A young Chinese woman, Zhang Dan, in an ice-skating arena at the Winter Olympics recently, produced a performance of such astonishing bravery that to watch was to wince and to wonder, writes ROHIT BRIJNATH.
Sporting artistry dazzles, technique is swooned at, a forehand met perfectly is stirring, a dive unfolding like an athletic poem finds appreciation, but as much as it is something you can never do, you can somewhat understand it, it has a logical explanation, it is born of talent and nurtured through practice, the exquisite offspring of skill and repetition. But there is something unfathomable about boxing with a fractured jaw, running mile after mile in socks saturated in blood, in dismounting from Roman rings with a broken knee, in staying focused after four hours of competition amidst the vomit rising up through the throat.
Yet the athlete — this week a slip of a girl on skates who stayed true to her artistry despite her bruises — who is confronted by pain in the moment, threatened by failure in the arena, faced with embarrassment, challenged by fear, does not submit. Her reply to every painful question asked of herself is valour.
But how do you practise courage in sport? Sports psychologist Sandy Gordon believes courage can be "learnt", through astute coaching in a nurturing environment where the bar on what is possible, physically and thus mentally, is gradually raised. Gradually the athlete pushes herself, almost accustoming herself to hardship, shouldering her way through the barriers of the mind. Divers will land on their backs in practice, skaters on elbows, embarrassed, wounded, unsure. Then they go on.
For Gordon, early experiences of dealing with setbacks help; all athletes fail, all hurt, some build resilience. But it is a fragile thing. Perhaps there are only so many times an athlete can fall over, a limit to how many times he can be visited by pain. Some athletes say, I can't do it any more; some say I can, and explains Gordon, if you think that you probably will.
Boxers make friends with physical punishment, they almost seem to crave it. Even so when Ali fought Ken Norton even though his jaw was broken in the second round there was both beauty and insanity to it, a sense of going to the limit yet also sometimes of going too far. As his ringside doctor, Ferdie Pacheco, admitted in a book: "I felt the separation (of his jaw) with my fingertips, (but) that's when winning took priority over proper medical care. It's sick... As a doctor I should have said `stop the fight'." All these questions demand some answer because a young Chinese woman, Zhang Dan, in an ice-skating arena at the Winter Olympics recently, produced a performance of such astonishing bravery that to watch was to wince and to wonder.
Early into her pairs skating routine with partner Zhang Hao, Dan was propelled into the air like a spinning rag doll, attempting the quadruple salchow, a four-rotation jump of such extraordinary difficulty no one has tried it in competition. Failure was always an option.

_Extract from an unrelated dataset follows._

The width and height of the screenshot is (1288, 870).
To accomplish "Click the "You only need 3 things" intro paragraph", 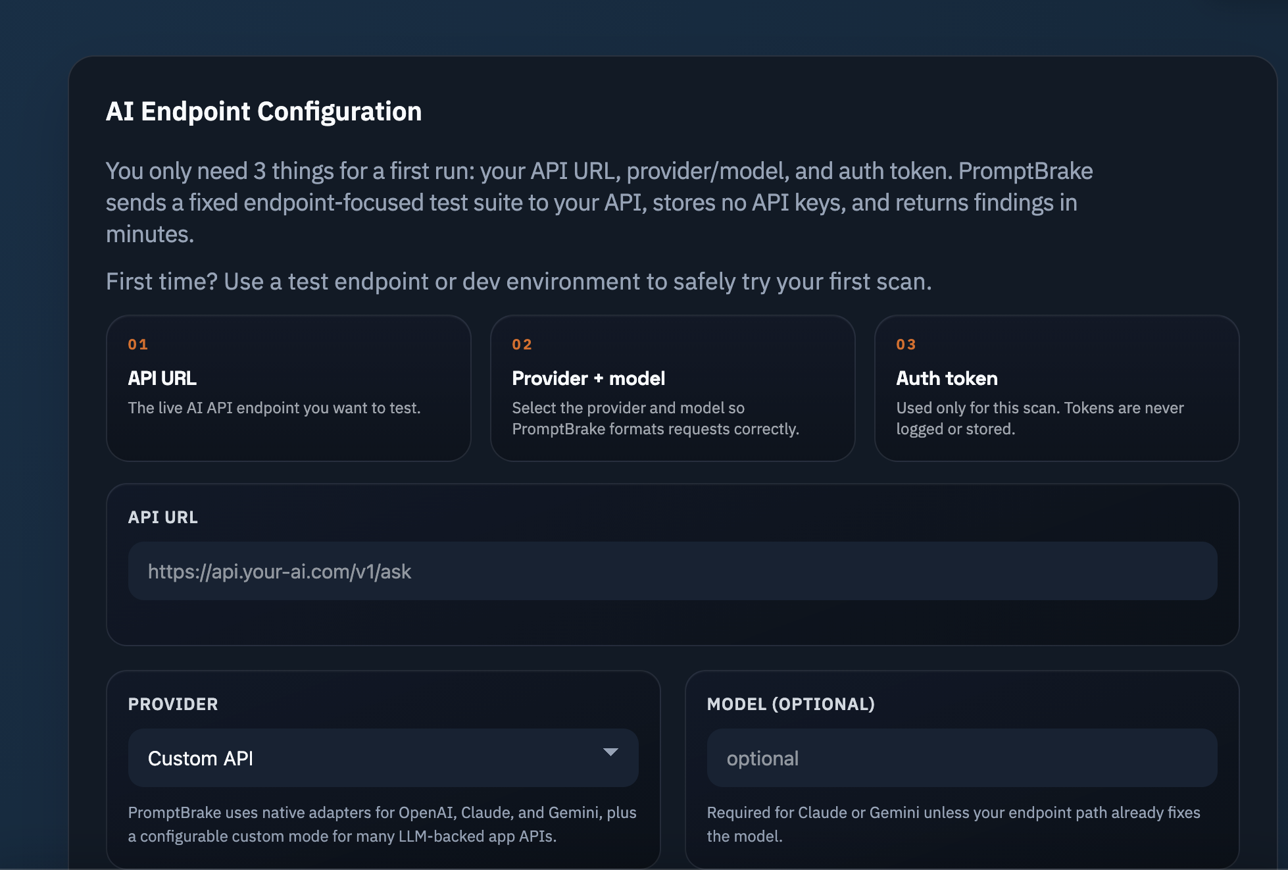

Early in the jump itself she must have known, clarity arriving abruptly in mid-air, that it was not going to happen, that she had let go of her partner's hand too early (her explanation), and that in a nanosecond pain was promised, and with it failure. She landed, she collapsed, her knee smacked the ice like a hammer on concrete, her elbow jarred, her legs splayed like a new-born calf unable to stand on rickety legs, she got to her feet, only for momentum to slam her against the fence, her young face a transparent painting of agony.
She could not skate because she could not walk, and Hao held her gently, cradled her as her knee refused to support her. You did not want to look but you had to.
She left the stage. It was over. And then, minutes later, she came back. Why? Who knows? Gordon sees many reasons, and perhaps for Dan it was one of them, perhaps an amalgamation of many. Sometimes to keep going is but a reflection of overflowing pride, a commitment to finish a task left incomplete, a dissatisfaction with a performance practised for a lifetime. Sometimes, says Gordon, an athlete is so tuned to what must be done, that pain is no longer a factor, it does not even register.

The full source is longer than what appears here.